While credit can be good and convenient, it doesn’t take a while before you realize you’re making late payments or taking on more than you can afford. Once you get to the point where you can no longer handle monthly repayments, you think about consolidating your debt.
Does Consolidating Debt Affect Credit Score?
The truth is that your credit score will be affected once you consolidate your debt. For instance, it might take a hit for the short term since you have new credit, but as long as you stick to making monthly payments on time and don’t acquire additional debt, your credit score should improve.
Still, that might be a slippery road, especially if you have a lot of things to spend on. There isn’t a quick fix to rebuild your credit score, and it often takes time and responsible management forward. Here are some things you can do that can help:
1. Keep Some of Your Credit Card Accounts Open
Once you’ve consolidated your debt, you might be tempted just to close all your credit card accounts. While you should close some of them, especially the new ones, you should still leave some open.
If you want good credit history, you need to continue having a history of using credit. So, it might be better to hold on to some of your credit card accounts, especially those with records of payments. Keep at least one of two of your oldest accounts open.
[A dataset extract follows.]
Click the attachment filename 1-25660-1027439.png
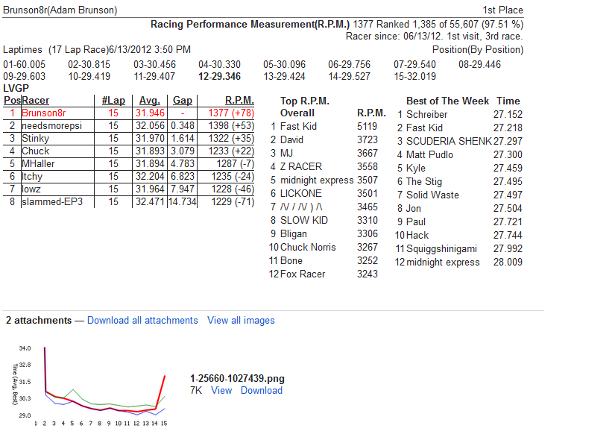 click(x=237, y=378)
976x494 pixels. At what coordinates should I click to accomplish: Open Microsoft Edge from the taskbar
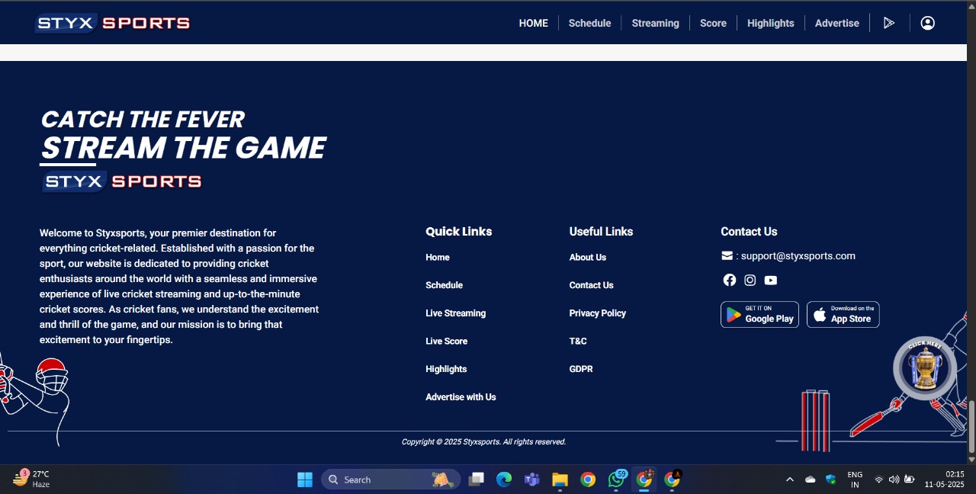point(504,480)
It’s also better to report multiple credit products on your credit report. After consolidating your debt, you’ll have both the loan or mortgage and the credit card. Moreover, cancelling all your credit cards right after debt consolidation might leave you with a lower credit score in the future when you need to apply for a new one.
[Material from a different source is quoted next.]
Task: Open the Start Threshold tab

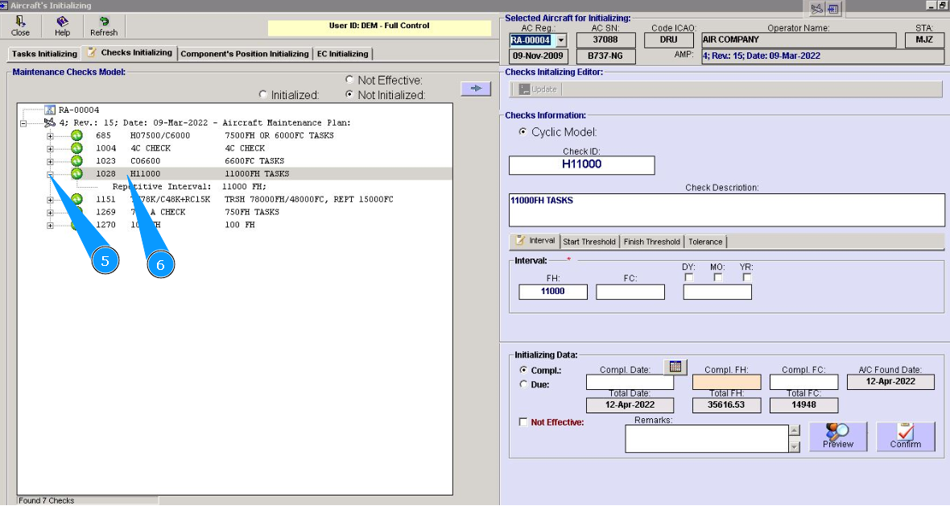Action: 589,242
In addition, you should not be tempted to use a credit card so that you don’t gain additional debt. If you get tempted, don’t carry it with you and sometimes make a small purchase to keep the account alive.
2. Make Your Payments On Time
There’s no better way to rebuild your good credit than to meet your monthly scheduled payments. Experts say that paying your bills and debts on time, every time is the single best thing you can do to improve your credit significantly.
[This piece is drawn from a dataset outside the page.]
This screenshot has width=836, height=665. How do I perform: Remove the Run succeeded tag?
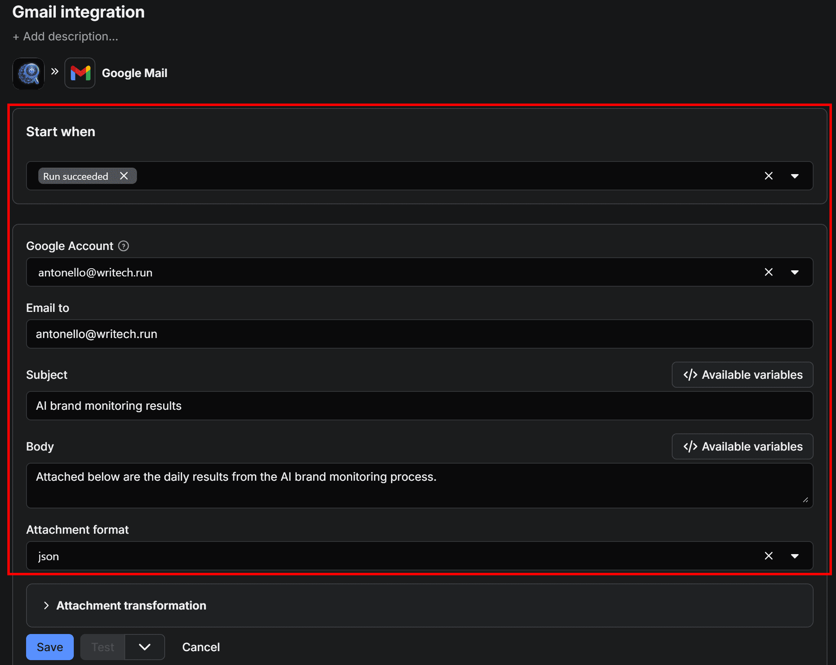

3. Be Smart with Using Credit
Even when you’ve consolidated your debt, it doesn’t mean you should stop using credit completely. It’s still important to consider how it affects your credit score. For instance, you need to pay the entire balance of any new purchase on time. If you don’t have the money for it, reassess whether you really need to make that purchase.
You should also keep the total amount you owe to less than 35 percent of your available credit. Lowering your credit limits won’t really help, and it’s much better to carry a high percentage on a card with a lower limit.
You should also stop applying for new credit. Even if you don’t use it, it can still negatively impact your credit score.
Following these simple tips on how you can significantly improve your credit score lets you rebuild it even after consolidating your debt. While the latter can be an excellent financial move, especially if you have debt all over the place, you also need to think about how it affects your credit and how you can immediately improve it after.